What this task involves: Condense the paragraph beginning "For example, part of our mission statement" in the text on measuring business school impact below into a short bulleted list that keeps its main facts.

START Exercise passage

Musits: A business school’s mission should help define what it does, and if the school knows what it’s supposed to be doing, then it should be able to try to measure impact with respect to that mission.
For example, part of our mission statement at our business school is to educate students for lifelong learning and to provide them lifelong learning opportunities. So we have set up programs in which alumni can take up to a certain number of courses with us for 50 percent of normal tuition. And we measure how many people do that, because it’s part of our mission statement. So the mission statement helps define what a school should be doing and what it should focus on. Then you can say, if these are the five things I should focus on, I can now measure how I’m impacting these focal points.
In the example I gave, lifelong learning opportunities for our graduates, I can say, “Look, we give them opportunities to take courses, and last year 23 of them took a course from us.” At an R1 institution, part of the mission statement might say “creation of new knowledge,” and that school had better be doing some real, basic research that creates impact. But for us, we don’t even have the word “research” in our mission statement because we’re small, but a bigger school probably has it in there prominently. So the mission statement helps define what a school needs to do and what it needs to focus on, and then they can figure out what to measure, and if those actions can be measured, the school can figure out what their impact is.
Can you share any examples of ways that business schools have successfully measured impact?

END Exercise passage
START Dataset content

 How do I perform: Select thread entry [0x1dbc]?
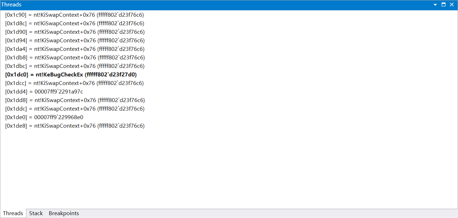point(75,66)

END Dataset content

Task output:
- The business school's mission statement includes educating students for lifelong learning and providing them with lifelong learning opportunities.
- To serve that mission, alumni can take up to a certain number of courses at 50 percent of normal tuition.
- The school measures how many alumni do this because it is part of the mission statement.
- A mission statement defines what a school should do and focus on. Once those focal points are set, the school can measure its impact on them.